Big Trouble For Big Discounters
By Matt Pillar, chief editor
It’s high-profile news that mighty Walmart is suffering through slumping store traffic and stock performance. Last month, the giant even replaced President and CEO of U.S. stores Bill Simon in its effort to shrug off five consecutive quarters of disappointing results.
New chief of the U.S. division of Walmart Greg Foran has his work cut out for him. To assume Walmart’s struggles are purely internal is to ignore the bigger challenges faced by the U.S. discounter. It’s well-reported that Family Dollar cut jobs, closing nearly 400 underperforming stores and made permanent price cuts on about 1,000 basic items in advance of its acquisition by Dollar Tree last month. Dollar General has also consistently struggled with sales and reduced its profit outlooks.
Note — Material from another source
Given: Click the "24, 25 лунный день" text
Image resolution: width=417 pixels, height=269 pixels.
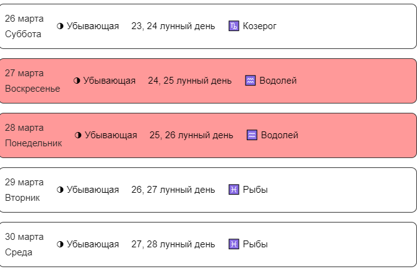Looking at the screenshot, I should [x=190, y=81].
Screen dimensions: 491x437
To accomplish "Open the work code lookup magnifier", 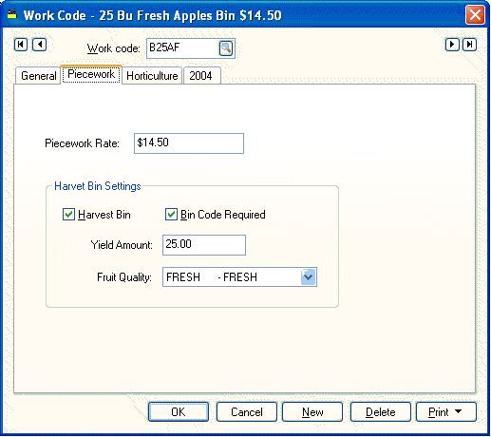I will 226,48.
Most analysts agree that the plight of the U.S. discounter is rooted in low-income consumers that are having a hard time with perennially high food, gas, and home energy costs.
Meanwhile, a bevvy of higher-end brands are having banner years. Fossil, Macy’s, Michael Kors, Nordstrom, and Tumi are among those posting high-flying figures of late.
Clearly, using the flagging economy as an excuse for excessive price competition is proving a race to the bottom.
It’s what many retail executives and experts are calling a bifurcation of the market, and it doesn’t bode well for the middle-to-low income brackets, the retailers who serve them, nor the economy in general.